Four candidates were nominated. The list below is set out in descending order of the number of votes received at the by-election.
1. Representing the Labour Party was Tom Clarke, born in Coatbridge on 10 January 1941.
He had been assistant director of the Scottish Council for Education Technology. He had become a deputy director of the Scottish Film Council, where he had written the synopses for the film library catalogue. He had also been president of the British Amateur Cinematographers Central Council (based in Epsom) and organised the Scottish International Amateur Film Festival. He became a councillor on the Coatbridge Town Council aged 23 in 1964 where he served until it was abolished in 1974, and then became a member for its replacement the Monklands District Council until he was elected to parliament in 1982.
Scottish political journalist William Clark, writing in the following day's edition of the Glasgow Herald, stated that the "major upset from the poll" was the fact that the SNP and Liberal candidates both lost their deposits. In the same article Clark called the result "a disastrous blow" for the SDP–Liberal Alliance, particular as it came soon after Roy Jenkins victory for the SDP in the Glasgow Hillhead by-election. He predicted that the result would "guarantee an uphill struggle" in Scotland for the Alliance for some time to come.[2]

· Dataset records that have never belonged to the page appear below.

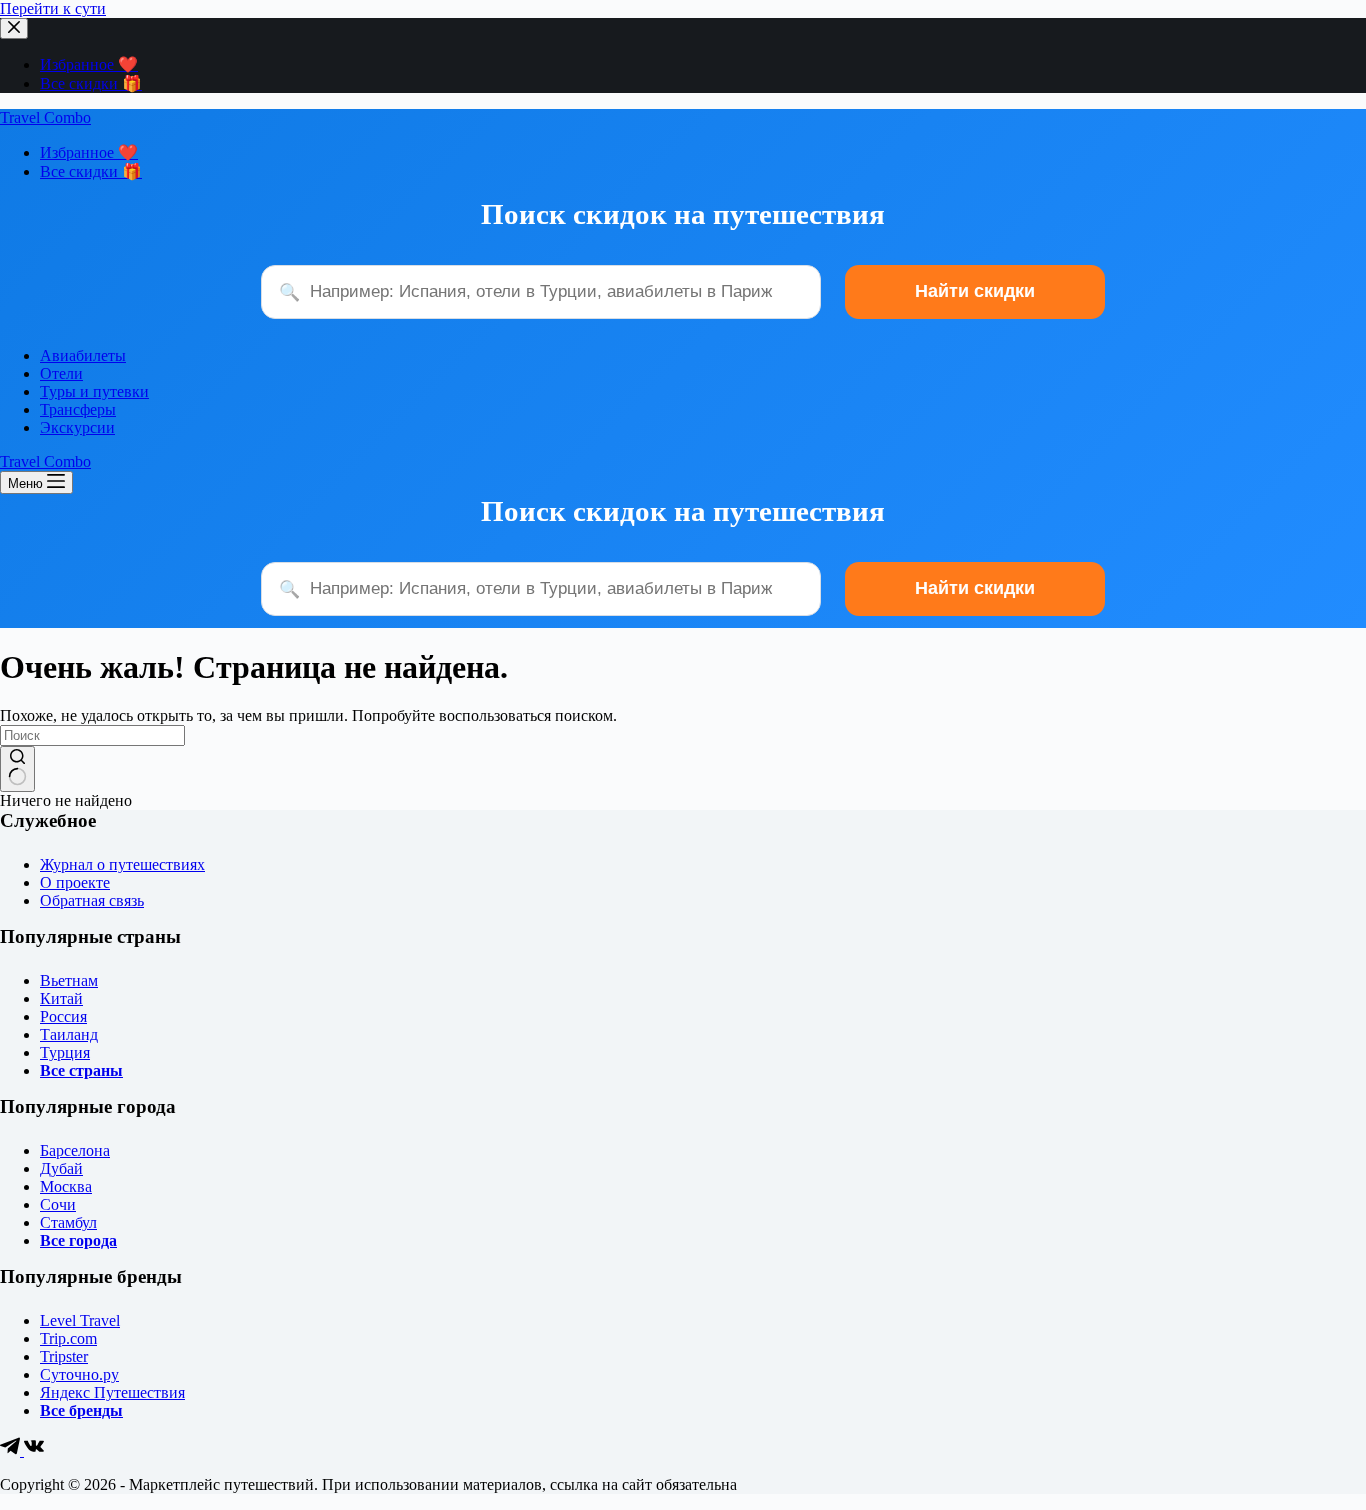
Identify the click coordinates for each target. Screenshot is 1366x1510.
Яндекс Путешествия (112, 1392)
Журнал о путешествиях (122, 864)
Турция (65, 1052)
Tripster (64, 1356)
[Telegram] (12, 1450)
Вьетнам (69, 980)
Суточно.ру (79, 1374)
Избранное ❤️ (89, 64)
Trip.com (68, 1338)
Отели (61, 373)
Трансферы (78, 409)
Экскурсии (77, 427)
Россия (63, 1016)
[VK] (34, 1450)
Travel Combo (45, 117)
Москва (66, 1186)
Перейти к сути (53, 8)
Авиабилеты (83, 355)
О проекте (75, 882)
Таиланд (69, 1034)
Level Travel (80, 1320)
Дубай (61, 1168)
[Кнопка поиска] (17, 769)
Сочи (58, 1204)
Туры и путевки (94, 391)
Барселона (75, 1150)
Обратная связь (92, 900)
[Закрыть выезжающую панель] (14, 28)
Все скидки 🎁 (91, 83)
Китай (61, 998)
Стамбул (68, 1222)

This was the SNP's second lost deposit in two by-elections, following a similar result in Hillhead earlier in the year. Clark considered it a poor result and predicted it could lead to divisions between the Party's right and left-wings. He cited in evidence the fact that senior vice-president of the party Jim Sillars had said the bill for the lost deposit should be sent to party rival, the former MP and serving MEP, Winnie Ewing.[2]